** Source information follows **

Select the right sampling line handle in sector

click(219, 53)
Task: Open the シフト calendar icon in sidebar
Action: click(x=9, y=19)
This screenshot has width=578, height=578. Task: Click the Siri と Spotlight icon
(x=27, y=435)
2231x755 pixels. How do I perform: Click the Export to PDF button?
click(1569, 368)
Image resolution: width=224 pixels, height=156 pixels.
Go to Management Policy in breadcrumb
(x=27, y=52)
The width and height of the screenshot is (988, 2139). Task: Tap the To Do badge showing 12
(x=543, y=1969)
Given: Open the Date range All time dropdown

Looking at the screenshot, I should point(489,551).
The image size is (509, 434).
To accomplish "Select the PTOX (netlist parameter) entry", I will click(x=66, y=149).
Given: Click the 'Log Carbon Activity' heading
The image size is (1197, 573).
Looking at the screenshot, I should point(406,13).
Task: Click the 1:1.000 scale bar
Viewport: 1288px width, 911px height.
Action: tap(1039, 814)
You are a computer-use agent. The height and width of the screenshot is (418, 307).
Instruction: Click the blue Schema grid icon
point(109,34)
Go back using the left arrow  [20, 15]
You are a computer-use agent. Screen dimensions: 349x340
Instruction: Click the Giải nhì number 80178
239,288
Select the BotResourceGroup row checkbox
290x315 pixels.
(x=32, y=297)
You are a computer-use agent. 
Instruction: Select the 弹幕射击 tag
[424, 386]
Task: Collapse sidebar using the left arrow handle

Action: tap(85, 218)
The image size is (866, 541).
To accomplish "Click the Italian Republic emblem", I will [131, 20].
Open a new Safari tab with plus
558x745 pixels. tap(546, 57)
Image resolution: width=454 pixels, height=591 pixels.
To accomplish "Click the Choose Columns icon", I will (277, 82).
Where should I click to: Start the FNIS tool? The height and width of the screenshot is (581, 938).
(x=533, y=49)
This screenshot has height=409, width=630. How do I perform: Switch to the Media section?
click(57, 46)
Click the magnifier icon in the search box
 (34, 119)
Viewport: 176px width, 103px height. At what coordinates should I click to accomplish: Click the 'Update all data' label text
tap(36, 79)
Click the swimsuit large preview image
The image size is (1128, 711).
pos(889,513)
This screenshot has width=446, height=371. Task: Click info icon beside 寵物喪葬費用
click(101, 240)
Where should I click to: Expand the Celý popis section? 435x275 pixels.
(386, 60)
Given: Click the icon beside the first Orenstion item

** End of Source information **

- Your assignment -
Without changing a single character, repeat each record.

- Task response -
Select the right sampling line handle in sector

click(219, 53)
Task: Open the シフト calendar icon in sidebar
Action: click(x=9, y=19)
This screenshot has width=578, height=578. Task: Click the Siri と Spotlight icon
(x=27, y=435)
2231x755 pixels. How do I perform: Click the Export to PDF button?
click(1569, 368)
Image resolution: width=224 pixels, height=156 pixels.
Go to Management Policy in breadcrumb
(x=27, y=52)
The width and height of the screenshot is (988, 2139). Task: Tap the To Do badge showing 12
(x=543, y=1969)
Given: Open the Date range All time dropdown

Looking at the screenshot, I should point(489,551).
The image size is (509, 434).
To accomplish "Select the PTOX (netlist parameter) entry", I will click(x=66, y=149).
Given: Click the 'Log Carbon Activity' heading
The image size is (1197, 573).
Looking at the screenshot, I should point(406,13).
Task: Click the 1:1.000 scale bar
Viewport: 1288px width, 911px height.
Action: tap(1039, 814)
You are a computer-use agent. The height and width of the screenshot is (418, 307).
Instruction: Click the blue Schema grid icon
point(109,34)
Go back using the left arrow  [20, 15]
You are a computer-use agent. Screen dimensions: 349x340
Instruction: Click the Giải nhì number 80178
239,288
Select the BotResourceGroup row checkbox
290x315 pixels.
(x=32, y=297)
You are a computer-use agent. 
Instruction: Select the 弹幕射击 tag
[424, 386]
Task: Collapse sidebar using the left arrow handle

Action: tap(85, 218)
The image size is (866, 541).
To accomplish "Click the Italian Republic emblem", I will [131, 20].
Open a new Safari tab with plus
558x745 pixels. tap(546, 57)
Image resolution: width=454 pixels, height=591 pixels.
To accomplish "Click the Choose Columns icon", I will (277, 82).
Where should I click to: Start the FNIS tool? The height and width of the screenshot is (581, 938).
(x=533, y=49)
This screenshot has height=409, width=630. How do I perform: Switch to the Media section?
click(57, 46)
Click the magnifier icon in the search box
 (34, 119)
Viewport: 176px width, 103px height. At what coordinates should I click to accomplish: Click the 'Update all data' label text
tap(36, 79)
Click the swimsuit large preview image
The image size is (1128, 711).
pos(889,513)
This screenshot has width=446, height=371. Task: Click info icon beside 寵物喪葬費用
click(101, 240)
Where should I click to: Expand the Celý popis section? 435x275 pixels.
(386, 60)
Given: Click the icon beside the first Orenstion item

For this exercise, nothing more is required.